Controlling the cell and surface architecture of cellulose nanofiber/PVA/Ti3C2TX MXene hybrid cryogels for optimized permittivity and EMI shielding performance

Abstract

Anisotropic, nanoporous structures are promising materials for manipulating the propagation of electromagnetic waves at millimeter and sub-THz frequencies as well as for electromagnetic interference (EMI) shielding with rapidly evolving green electronics. In this work, cell and surface architecture of sustainable hybrid cryogels of cellulose nanofibers, polyvinyl alcohol (PVA) and Ti3C2TX MXene was controlled to adjust their GHz and THz dielectric permittivity and EMI shielding performance. Temperature gradient freeze-drying was used to obtain aligned honeycomb and lamellar pore structures with specific surface layer designs. The millimeter wave permittivity varied relative to thickness direction as the side of cryogels that was directly exposed to cold gradient had systematically a higher permittivity.
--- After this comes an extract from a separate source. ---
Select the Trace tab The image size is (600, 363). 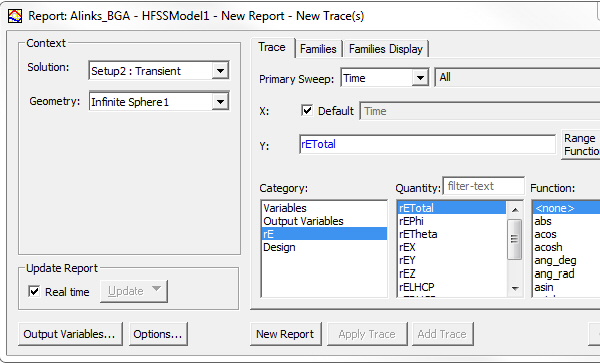point(272,47)

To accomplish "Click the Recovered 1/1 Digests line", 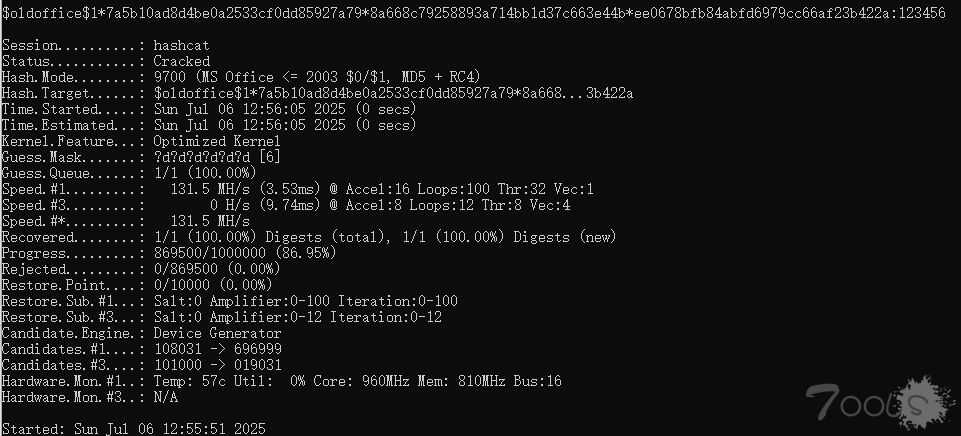I will [x=309, y=237].
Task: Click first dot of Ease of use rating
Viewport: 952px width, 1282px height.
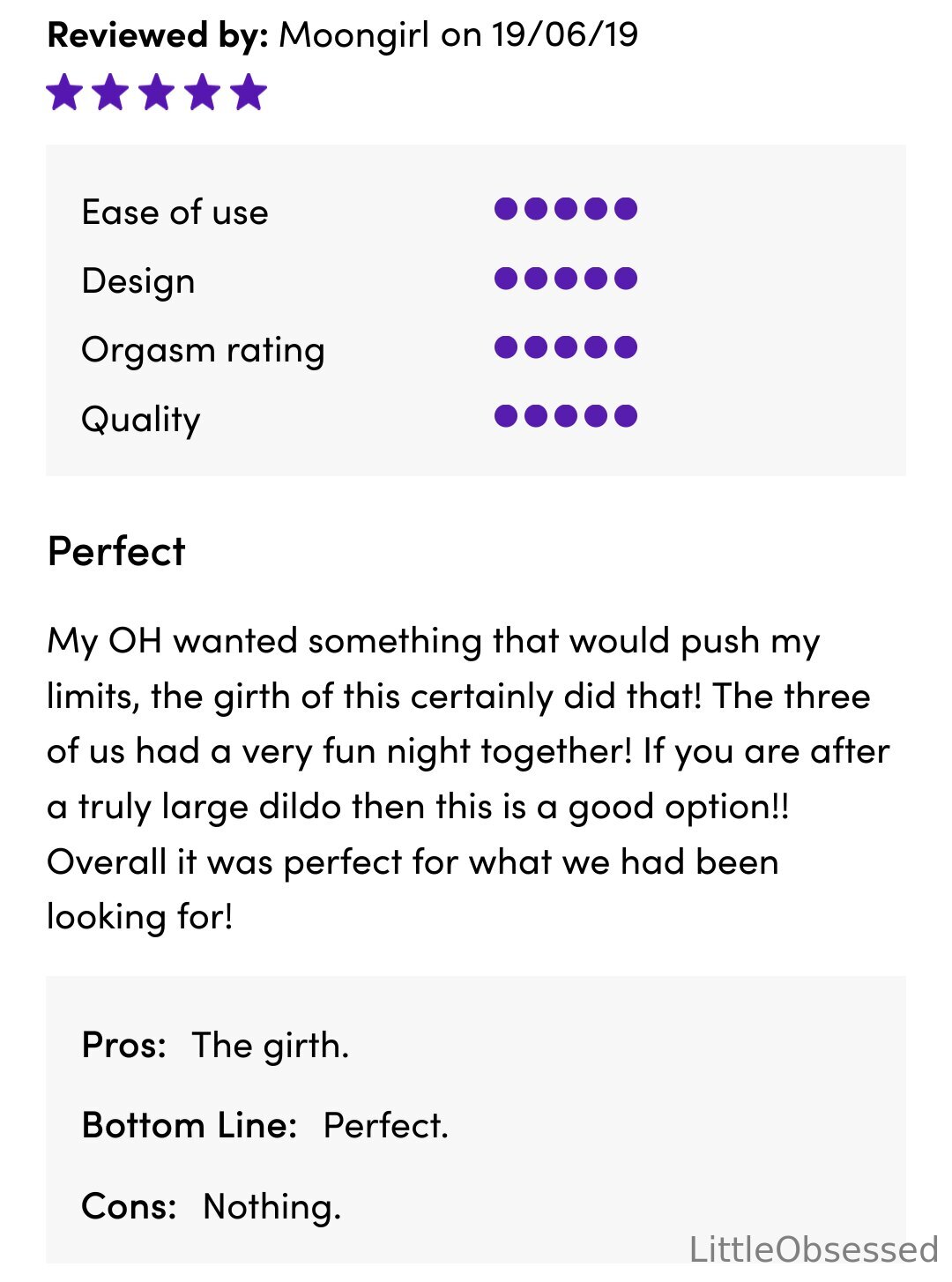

This anisotropy was caused by a thin, smooth outermost surface layer covering the open core structure. The surface designs of all cryogels dominated signal permittivity, and the effects of higher MXene dosages could be offset by the surface layer. Cryogels with dense surface layer containing 70 and 50 wt % of MXene displayed very high average attenuation levels of 52.1 and 37.2 dB, respectively. Overall, the results show that the structural design of porous hybrid material can be used to adjust their EMI shielding performance at GHz and THz frequencies.